EXERCISE INSTRUCTIONS
(A) Please write out the stretch of the stock plan excerpt from "Interest. No interest" through "Regulation Section 1.423-2(f).".
(B) Show every line of the listing that contains the string "height".
[start of EXTRACT PROVIDED]
11. Termination of Employment. Upon a Participant’s ceasing to be an Eligible Employee, for any reason, he or she will be deemed
to have elected to withdraw from the Plan and the Contributions credited to such Participant’s account during the Offering Period but not yet used to purchase shares of Common Stock under the Plan will be returned to such Participant, or, in
the case of his or her death, to the person or persons entitled thereto, and such Participant’s option will be automatically terminated. Unless determined otherwise by the Administrator in a manner that, with respect to an Offering under the
423 Component, is permitted by, and compliant with, Section 423 of the Code, a Participant whose employment transfers between entities through a termination with an immediate rehire (with no break in service) by the Company or a Designated
Company shall not be treated as terminated under the Plan; however, no Participant shall be deemed to switch from an Offering under the Non-423 Component to an Offering under the 423 Component or vice versa unless (and then only to the extent) such
switch would not cause the 423 Component or any Option thereunder to fail to comply with Section 423 of the Code. 
 12.
Interest. No interest will accrue on the Contributions of a participant in the Plan, except as may be required by Applicable Law, as determined by the Company, and if so required by the laws of a particular jurisdiction, shall, with respect
to Offerings under the 423 Component, apply to all Participants in the relevant Offering, except to the extent otherwise permitted by U.S. Treasury Regulation Section 1.423-2(f). 

13. Stock.
[end of EXTRACT PROVIDED]
[start of RECORD SET]
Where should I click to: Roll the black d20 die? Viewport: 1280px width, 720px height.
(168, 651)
[end of RECORD SET]
[start of RECORD SET]
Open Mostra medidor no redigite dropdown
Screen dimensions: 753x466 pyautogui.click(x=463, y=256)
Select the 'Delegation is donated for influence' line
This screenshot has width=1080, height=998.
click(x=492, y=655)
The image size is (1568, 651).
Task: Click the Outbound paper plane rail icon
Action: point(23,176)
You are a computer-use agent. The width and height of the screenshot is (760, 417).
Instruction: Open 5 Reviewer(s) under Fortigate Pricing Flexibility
[end of RECORD SET]
SOLUTIONS TO THE TASKS
(A)
Interest. No interest will accrue on the Contributions of a participant in the Plan, except as may be required by Applicable Law, as determined by the Company, and if so required by the laws of a particular jurisdiction, shall, with respect
to Offerings under the 423 Component, apply to all Participants in the relevant Offering, except to the extent otherwise permitted by U.S. Treasury Regulation Section 1.423-2(f).

(B)
Where should I click to: Roll the black d20 die? Viewport: 1280px width, 720px height.
This screenshot has width=1080, height=998.
You are a computer-use agent. The width and height of the screenshot is (760, 417).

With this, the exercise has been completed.